Politic?

This is a blog dedicated to a personal interpretation of political news of the day. I attempt to be as knowledgeable as possible before commenting and committing my thoughts to a day's communication.

Sunday, August 12, 2007

Flippity-Flop

People get bored. They reach a pinnacle of success, look down, then up and decide they’ll reach outward toward another challenge. After all, if acclaim in one’s chosen field has been achieved, and sufficient confidence gained, other fields beckon. Once an intellectual, an academic, not always one. Yes, there is great respect accorded scholars. Their opinion sought, their insights respected, their values honoured. But the real power seems to lay in politics. Or should that be lie in politics? The two words seem to go together so complementarily; one wonders why.

And then, if you’ve been an academic whose speciality has been politics and human rights, it might seem a natural fit to divert one’s career trajectory into the field you’ve long examined and pontificated upon. Certainly there were some obstacles to Michael Ignatieff’s returning to Canada after such a long self-imposed absence, a haitus during which, in England and the United States he became a much-celebrated political pundit of the academic variety.

It takes some degree of belief in one’s self to suddenly veer off from one’s chosen path and determine to aspire through sheer force of will - aided and abetted by the high esteem one has garnered through academic credentials and a personality not shy of public utterances well received - to nothing less than the premier politician of the country to which you were born but have long been absent from. To vault oneself from the complacent comfort of the ivory tower into the confines of the Peace Tower in Ottawa.

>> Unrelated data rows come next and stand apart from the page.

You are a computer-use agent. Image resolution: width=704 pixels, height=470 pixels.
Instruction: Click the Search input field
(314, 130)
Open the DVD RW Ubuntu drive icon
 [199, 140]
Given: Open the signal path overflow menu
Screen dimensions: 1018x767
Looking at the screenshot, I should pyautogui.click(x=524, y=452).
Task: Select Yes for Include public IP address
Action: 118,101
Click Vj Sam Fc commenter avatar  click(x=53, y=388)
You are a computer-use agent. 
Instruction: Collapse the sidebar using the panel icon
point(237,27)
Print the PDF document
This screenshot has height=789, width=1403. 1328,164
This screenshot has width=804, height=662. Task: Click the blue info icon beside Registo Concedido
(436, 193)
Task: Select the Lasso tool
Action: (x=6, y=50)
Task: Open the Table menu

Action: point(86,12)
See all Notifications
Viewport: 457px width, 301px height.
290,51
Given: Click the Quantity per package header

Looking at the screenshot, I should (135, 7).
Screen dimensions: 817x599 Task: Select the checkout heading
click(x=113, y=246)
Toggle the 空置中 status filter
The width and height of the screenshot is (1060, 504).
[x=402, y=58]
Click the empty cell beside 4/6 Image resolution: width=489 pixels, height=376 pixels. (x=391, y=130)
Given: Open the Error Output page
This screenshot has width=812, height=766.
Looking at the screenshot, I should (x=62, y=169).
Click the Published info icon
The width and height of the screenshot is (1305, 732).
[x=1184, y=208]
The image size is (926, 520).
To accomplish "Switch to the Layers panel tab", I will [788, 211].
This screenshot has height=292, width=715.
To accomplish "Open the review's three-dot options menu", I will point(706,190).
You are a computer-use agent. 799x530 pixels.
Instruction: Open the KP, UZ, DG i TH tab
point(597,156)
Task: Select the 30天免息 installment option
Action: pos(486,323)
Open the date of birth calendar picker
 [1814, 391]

But then, this is one dogmatically-determined man. So, without a scintilla of political experience, but with a trailer-load of ambition to achieve to the highest position of the land, he famously positioned himself within the Liberal Party as a candidate for election. Immodestly, not as a member of Parliament during an election, but as an aspirant to leader of the Liberal Party of Canada, challenging other high-flying prime-ministerial wannabees.

He almost did it, he had garnered what appeared to be the leading majority vote, but in the end, was foiled by a surprise up-the-back-alley comeuppance by a more legitimate aspirant to the throne. Now, as a firm supporter of Stephane Dion, he is still there, now an elected member of Parliament, awaiting opportunity to launch himself into another attempt. And in the process grooming himself still further for greater acceptability in a country that refused to fit itself into the U.S. scheme of invasion into Iraq.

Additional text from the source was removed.